## START

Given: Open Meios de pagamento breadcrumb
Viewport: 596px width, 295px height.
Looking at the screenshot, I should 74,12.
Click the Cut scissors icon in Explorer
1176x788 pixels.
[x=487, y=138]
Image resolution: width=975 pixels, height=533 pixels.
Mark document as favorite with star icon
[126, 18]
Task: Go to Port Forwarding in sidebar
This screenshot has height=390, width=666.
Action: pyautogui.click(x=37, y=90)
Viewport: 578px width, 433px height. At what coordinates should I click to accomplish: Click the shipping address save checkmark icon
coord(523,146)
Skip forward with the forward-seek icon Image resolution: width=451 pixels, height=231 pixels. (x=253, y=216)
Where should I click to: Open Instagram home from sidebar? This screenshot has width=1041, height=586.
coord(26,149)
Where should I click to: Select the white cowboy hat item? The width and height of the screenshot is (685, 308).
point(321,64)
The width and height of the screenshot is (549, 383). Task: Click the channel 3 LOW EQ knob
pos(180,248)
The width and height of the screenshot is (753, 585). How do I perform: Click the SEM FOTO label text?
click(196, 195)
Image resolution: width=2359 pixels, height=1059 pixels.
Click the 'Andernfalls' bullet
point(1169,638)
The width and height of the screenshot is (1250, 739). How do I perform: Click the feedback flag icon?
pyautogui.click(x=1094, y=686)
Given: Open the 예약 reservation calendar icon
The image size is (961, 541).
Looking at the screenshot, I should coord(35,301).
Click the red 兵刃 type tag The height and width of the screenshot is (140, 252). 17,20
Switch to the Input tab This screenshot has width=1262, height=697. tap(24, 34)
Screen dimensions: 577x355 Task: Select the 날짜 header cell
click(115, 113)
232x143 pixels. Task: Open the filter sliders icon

## END

▶ [Exercise instructions]: Rewrite all of the material above, putting "Screen size" wherever "Viewport" appears and leaving everything else as it is.

▶ [Complete output]:
Given: Open Meios de pagamento breadcrumb
Screen size: 596px width, 295px height.
Looking at the screenshot, I should 74,12.
Click the Cut scissors icon in Explorer
1176x788 pixels.
[x=487, y=138]
Image resolution: width=975 pixels, height=533 pixels.
Mark document as favorite with star icon
[126, 18]
Task: Go to Port Forwarding in sidebar
This screenshot has height=390, width=666.
Action: pyautogui.click(x=37, y=90)
Screen size: 578px width, 433px height. At what coordinates should I click to accomplish: Click the shipping address save checkmark icon
coord(523,146)
Skip forward with the forward-seek icon Image resolution: width=451 pixels, height=231 pixels. (x=253, y=216)
Where should I click to: Open Instagram home from sidebar? This screenshot has width=1041, height=586.
coord(26,149)
Where should I click to: Select the white cowboy hat item? The width and height of the screenshot is (685, 308).
point(321,64)
The width and height of the screenshot is (549, 383). Task: Click the channel 3 LOW EQ knob
pos(180,248)
The width and height of the screenshot is (753, 585). How do I perform: Click the SEM FOTO label text?
click(196, 195)
Image resolution: width=2359 pixels, height=1059 pixels.
Click the 'Andernfalls' bullet
point(1169,638)
The width and height of the screenshot is (1250, 739). How do I perform: Click the feedback flag icon?
pyautogui.click(x=1094, y=686)
Given: Open the 예약 reservation calendar icon
The image size is (961, 541).
Looking at the screenshot, I should coord(35,301).
Click the red 兵刃 type tag The height and width of the screenshot is (140, 252). 17,20
Switch to the Input tab This screenshot has width=1262, height=697. tap(24, 34)
Screen dimensions: 577x355 Task: Select the 날짜 header cell
click(115, 113)
232x143 pixels. Task: Open the filter sliders icon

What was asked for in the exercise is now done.